Among patients with glioblastoma who were being treated with an immune checkpoint inhibitor, those who were receiving the steroid dexamethasone at the initiation of their immunotherapy treatment had a worse prognosis, according to a study published in Clinical Cancer Research, a journal of the American Association for Cancer Research.
“Our results suggest that we should try to avoid dexamethasone among patients with glioblastoma who are treated with immunotherapy, and if corticosteroids are clinically required, we should use these drugs judiciously,” said David A. Reardon, MD, clinical director of the Center for Neuro-Oncology at Dana-Farber Cancer Institute in Boston and an author of the study.
Glioblastoma is a malignant tumor that begins in the brain or spinal cord that tends to behave aggressively.
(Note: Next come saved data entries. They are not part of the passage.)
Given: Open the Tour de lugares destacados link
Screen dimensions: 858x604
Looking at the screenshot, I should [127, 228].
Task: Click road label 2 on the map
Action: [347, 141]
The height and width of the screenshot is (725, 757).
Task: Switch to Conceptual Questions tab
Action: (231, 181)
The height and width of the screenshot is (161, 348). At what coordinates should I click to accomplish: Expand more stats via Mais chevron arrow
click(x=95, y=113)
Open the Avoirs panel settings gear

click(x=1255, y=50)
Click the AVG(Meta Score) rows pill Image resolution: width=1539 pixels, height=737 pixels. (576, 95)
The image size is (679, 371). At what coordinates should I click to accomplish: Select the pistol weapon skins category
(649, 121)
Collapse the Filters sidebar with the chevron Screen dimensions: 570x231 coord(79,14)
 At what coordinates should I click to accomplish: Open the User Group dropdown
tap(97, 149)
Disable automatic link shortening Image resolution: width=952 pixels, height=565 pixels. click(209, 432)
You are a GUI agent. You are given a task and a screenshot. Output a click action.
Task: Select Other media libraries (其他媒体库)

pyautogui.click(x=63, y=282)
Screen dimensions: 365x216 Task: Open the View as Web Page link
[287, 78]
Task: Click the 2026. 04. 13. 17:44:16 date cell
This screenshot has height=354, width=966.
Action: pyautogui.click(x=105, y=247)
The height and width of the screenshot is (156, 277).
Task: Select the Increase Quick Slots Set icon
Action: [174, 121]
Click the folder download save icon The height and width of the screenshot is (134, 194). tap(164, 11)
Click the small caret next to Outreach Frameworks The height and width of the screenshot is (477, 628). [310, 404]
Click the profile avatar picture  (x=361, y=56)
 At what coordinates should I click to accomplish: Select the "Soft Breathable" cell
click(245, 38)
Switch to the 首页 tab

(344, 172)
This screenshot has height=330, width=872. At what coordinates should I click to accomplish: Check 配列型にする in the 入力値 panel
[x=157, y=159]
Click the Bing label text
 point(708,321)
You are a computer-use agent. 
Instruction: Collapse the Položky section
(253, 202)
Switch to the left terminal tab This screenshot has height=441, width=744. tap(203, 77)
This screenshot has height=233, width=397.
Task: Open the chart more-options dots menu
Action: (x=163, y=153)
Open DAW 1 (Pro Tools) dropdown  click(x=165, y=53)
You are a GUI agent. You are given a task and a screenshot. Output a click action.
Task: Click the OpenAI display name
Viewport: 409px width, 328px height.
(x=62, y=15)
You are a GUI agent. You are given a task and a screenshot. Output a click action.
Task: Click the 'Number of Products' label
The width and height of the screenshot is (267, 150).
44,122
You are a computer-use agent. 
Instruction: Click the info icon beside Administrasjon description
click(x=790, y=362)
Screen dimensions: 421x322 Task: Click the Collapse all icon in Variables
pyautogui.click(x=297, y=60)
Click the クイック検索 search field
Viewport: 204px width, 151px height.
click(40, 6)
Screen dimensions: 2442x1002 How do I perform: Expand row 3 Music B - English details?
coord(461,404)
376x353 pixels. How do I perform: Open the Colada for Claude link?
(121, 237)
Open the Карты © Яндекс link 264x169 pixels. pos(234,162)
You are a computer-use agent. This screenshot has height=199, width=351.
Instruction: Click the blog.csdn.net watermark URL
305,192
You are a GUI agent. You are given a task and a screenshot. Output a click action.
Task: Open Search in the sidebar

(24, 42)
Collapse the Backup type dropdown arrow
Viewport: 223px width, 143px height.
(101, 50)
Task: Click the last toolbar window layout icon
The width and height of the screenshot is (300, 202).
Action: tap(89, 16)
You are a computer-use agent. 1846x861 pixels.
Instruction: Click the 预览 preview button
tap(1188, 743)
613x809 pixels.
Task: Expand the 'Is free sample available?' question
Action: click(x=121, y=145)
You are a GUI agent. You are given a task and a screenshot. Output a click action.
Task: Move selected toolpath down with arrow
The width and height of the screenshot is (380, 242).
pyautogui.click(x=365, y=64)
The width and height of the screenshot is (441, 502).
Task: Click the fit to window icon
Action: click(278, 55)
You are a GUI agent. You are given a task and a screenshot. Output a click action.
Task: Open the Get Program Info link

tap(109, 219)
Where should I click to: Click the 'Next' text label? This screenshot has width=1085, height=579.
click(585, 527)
Standard treatments for glioblastoma include surgery, chemotherapy, and radiotherapy. Strategies using the type of immunotherapy known as immune checkpoint inhibition are being investigated in clinical trials among patients with glioblastoma. Dexamethasone is often prescribed to prevent or control cerebral edema, or swelling in the brain.
“Historically, patients with glioblastoma have been empirically treated with dexamethasone, even without symptoms, with many clinicians prescribing steroids for prolonged periods of time, out of a concern that patients may start to develop edema,” Reardon continued. “Our study was designed to look at that paradigm of clinical practice, particularly in the immunotherapy era, and determine if there could be negative consequences associated with dexamethasone use among patients with glioblastoma treated with immune checkpoint inhibitors.”
In experiments with laboratory mice, Reardon said, adding dexamethasone to anti-PD-1 treatment, an immune checkpoint inhibitor, resulted in reduced survival in a dose-dependent manner.
“In our preclinical studies, we found that steroids had a significant detrimental effect on the efficacy of anti-PD-1 therapy, even in an immunosensitive model, which over-predicts the benefit of immune checkpoint blockade in glioblastoma patients,” said Reardon.
The researchers also analyzed data from patients receiving anti-PD-1 or anti-PD-L1 therapy to evaluate the potential detrimental effects of dexamethasone, considering a variety of factors. Compared with patients who were not taking dexamethasone at baseline, patients treated with dexamethasone had roughly twice the risk of death.
Furthermore, use of dexamethasone at the beginning of immune checkpoint inhibitor treatment was the strongest identified negative risk factor for overall survival, Reardon said.